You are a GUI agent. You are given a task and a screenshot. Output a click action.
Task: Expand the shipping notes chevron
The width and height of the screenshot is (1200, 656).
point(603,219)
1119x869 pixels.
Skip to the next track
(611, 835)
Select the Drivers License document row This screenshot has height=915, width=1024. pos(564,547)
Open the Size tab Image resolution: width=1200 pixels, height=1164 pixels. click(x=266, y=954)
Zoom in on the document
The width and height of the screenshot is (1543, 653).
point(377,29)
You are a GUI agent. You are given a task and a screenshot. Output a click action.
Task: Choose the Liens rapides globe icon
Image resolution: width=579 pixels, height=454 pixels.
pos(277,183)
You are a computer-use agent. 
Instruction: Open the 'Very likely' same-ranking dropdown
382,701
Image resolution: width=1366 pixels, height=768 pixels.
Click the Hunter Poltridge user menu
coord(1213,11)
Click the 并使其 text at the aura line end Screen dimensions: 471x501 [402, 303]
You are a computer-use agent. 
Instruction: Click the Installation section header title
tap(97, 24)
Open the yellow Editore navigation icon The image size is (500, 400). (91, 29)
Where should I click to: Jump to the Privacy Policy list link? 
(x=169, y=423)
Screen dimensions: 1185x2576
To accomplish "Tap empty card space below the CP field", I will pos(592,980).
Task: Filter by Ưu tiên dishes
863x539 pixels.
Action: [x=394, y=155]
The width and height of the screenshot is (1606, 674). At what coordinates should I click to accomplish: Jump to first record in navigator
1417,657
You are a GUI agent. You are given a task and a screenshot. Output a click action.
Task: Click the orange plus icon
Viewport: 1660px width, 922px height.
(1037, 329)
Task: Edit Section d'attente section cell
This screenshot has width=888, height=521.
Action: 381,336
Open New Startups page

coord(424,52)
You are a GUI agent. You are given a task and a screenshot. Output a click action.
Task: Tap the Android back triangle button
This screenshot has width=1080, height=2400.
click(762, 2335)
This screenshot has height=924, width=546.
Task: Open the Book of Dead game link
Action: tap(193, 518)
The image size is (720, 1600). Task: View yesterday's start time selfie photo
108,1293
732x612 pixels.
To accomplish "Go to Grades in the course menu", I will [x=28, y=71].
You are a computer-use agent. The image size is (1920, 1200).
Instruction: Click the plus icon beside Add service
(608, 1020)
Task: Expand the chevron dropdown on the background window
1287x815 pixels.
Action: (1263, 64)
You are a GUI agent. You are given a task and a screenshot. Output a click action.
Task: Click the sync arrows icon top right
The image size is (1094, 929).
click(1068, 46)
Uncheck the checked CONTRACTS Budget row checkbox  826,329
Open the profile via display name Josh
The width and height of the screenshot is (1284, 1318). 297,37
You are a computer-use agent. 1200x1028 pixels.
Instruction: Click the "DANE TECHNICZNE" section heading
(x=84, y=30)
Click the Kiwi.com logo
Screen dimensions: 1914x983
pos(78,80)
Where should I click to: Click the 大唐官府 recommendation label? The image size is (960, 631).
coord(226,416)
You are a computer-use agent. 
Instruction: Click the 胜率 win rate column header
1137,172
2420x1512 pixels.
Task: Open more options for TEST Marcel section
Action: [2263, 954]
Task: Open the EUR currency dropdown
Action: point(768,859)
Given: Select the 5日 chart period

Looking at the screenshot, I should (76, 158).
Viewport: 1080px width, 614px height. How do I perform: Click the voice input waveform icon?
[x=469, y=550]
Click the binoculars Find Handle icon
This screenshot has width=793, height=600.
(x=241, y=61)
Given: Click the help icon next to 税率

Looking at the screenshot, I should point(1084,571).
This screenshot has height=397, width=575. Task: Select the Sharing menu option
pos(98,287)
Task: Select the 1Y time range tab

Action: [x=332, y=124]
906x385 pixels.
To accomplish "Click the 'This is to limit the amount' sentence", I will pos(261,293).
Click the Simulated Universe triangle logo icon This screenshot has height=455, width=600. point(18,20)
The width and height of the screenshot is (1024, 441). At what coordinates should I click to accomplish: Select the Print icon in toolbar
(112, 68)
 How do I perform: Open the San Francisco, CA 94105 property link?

--- ABOUT THIS TASK ---
Nothing is to be left out when the listing is copied, and every line must match exactly.

--- SOLVED PROBLEM ---
You are a GUI agent. You are given a task and a screenshot. Output a click action.
Task: Expand the shipping notes chevron
The width and height of the screenshot is (1200, 656).
point(603,219)
1119x869 pixels.
Skip to the next track
(611, 835)
Select the Drivers License document row This screenshot has height=915, width=1024. pos(564,547)
Open the Size tab Image resolution: width=1200 pixels, height=1164 pixels. click(x=266, y=954)
Zoom in on the document
The width and height of the screenshot is (1543, 653).
point(377,29)
You are a GUI agent. You are given a task and a screenshot. Output a click action.
Task: Choose the Liens rapides globe icon
Image resolution: width=579 pixels, height=454 pixels.
pos(277,183)
You are a computer-use agent. 
Instruction: Open the 'Very likely' same-ranking dropdown
382,701
Image resolution: width=1366 pixels, height=768 pixels.
Click the Hunter Poltridge user menu
coord(1213,11)
Click the 并使其 text at the aura line end Screen dimensions: 471x501 [402, 303]
You are a computer-use agent. 
Instruction: Click the Installation section header title
tap(97, 24)
Open the yellow Editore navigation icon The image size is (500, 400). (91, 29)
Where should I click to: Jump to the Privacy Policy list link? 
(x=169, y=423)
Screen dimensions: 1185x2576
To accomplish "Tap empty card space below the CP field", I will pos(592,980).
Task: Filter by Ưu tiên dishes
863x539 pixels.
Action: [x=394, y=155]
The width and height of the screenshot is (1606, 674). At what coordinates should I click to accomplish: Jump to first record in navigator
1417,657
You are a GUI agent. You are given a task and a screenshot. Output a click action.
Task: Click the orange plus icon
Viewport: 1660px width, 922px height.
(1037, 329)
Task: Edit Section d'attente section cell
This screenshot has width=888, height=521.
Action: 381,336
Open New Startups page

coord(424,52)
You are a GUI agent. You are given a task and a screenshot. Output a click action.
Task: Tap the Android back triangle button
This screenshot has width=1080, height=2400.
click(762, 2335)
This screenshot has height=924, width=546.
Task: Open the Book of Dead game link
Action: tap(193, 518)
The image size is (720, 1600). Task: View yesterday's start time selfie photo
108,1293
732x612 pixels.
To accomplish "Go to Grades in the course menu", I will [x=28, y=71].
You are a computer-use agent. The image size is (1920, 1200).
Instruction: Click the plus icon beside Add service
(608, 1020)
Task: Expand the chevron dropdown on the background window
1287x815 pixels.
Action: (1263, 64)
You are a GUI agent. You are given a task and a screenshot. Output a click action.
Task: Click the sync arrows icon top right
The image size is (1094, 929).
click(1068, 46)
Uncheck the checked CONTRACTS Budget row checkbox  826,329
Open the profile via display name Josh
The width and height of the screenshot is (1284, 1318). 297,37
You are a computer-use agent. 1200x1028 pixels.
Instruction: Click the "DANE TECHNICZNE" section heading
(x=84, y=30)
Click the Kiwi.com logo
Screen dimensions: 1914x983
pos(78,80)
Where should I click to: Click the 大唐官府 recommendation label? The image size is (960, 631).
coord(226,416)
You are a computer-use agent. 
Instruction: Click the 胜率 win rate column header
1137,172
2420x1512 pixels.
Task: Open more options for TEST Marcel section
Action: [2263, 954]
Task: Open the EUR currency dropdown
Action: point(768,859)
Given: Select the 5日 chart period

Looking at the screenshot, I should (76, 158).
Viewport: 1080px width, 614px height. How do I perform: Click the voice input waveform icon?
[x=469, y=550]
Click the binoculars Find Handle icon
This screenshot has width=793, height=600.
(x=241, y=61)
Given: Click the help icon next to 税率

Looking at the screenshot, I should point(1084,571).
This screenshot has height=397, width=575. Task: Select the Sharing menu option
pos(98,287)
Task: Select the 1Y time range tab

Action: [x=332, y=124]
906x385 pixels.
To accomplish "Click the 'This is to limit the amount' sentence", I will pos(261,293).
Click the Simulated Universe triangle logo icon This screenshot has height=455, width=600. point(18,20)
The width and height of the screenshot is (1024, 441). At what coordinates should I click to accomplish: Select the Print icon in toolbar
(112, 68)
 How do I perform: Open the San Francisco, CA 94105 property link?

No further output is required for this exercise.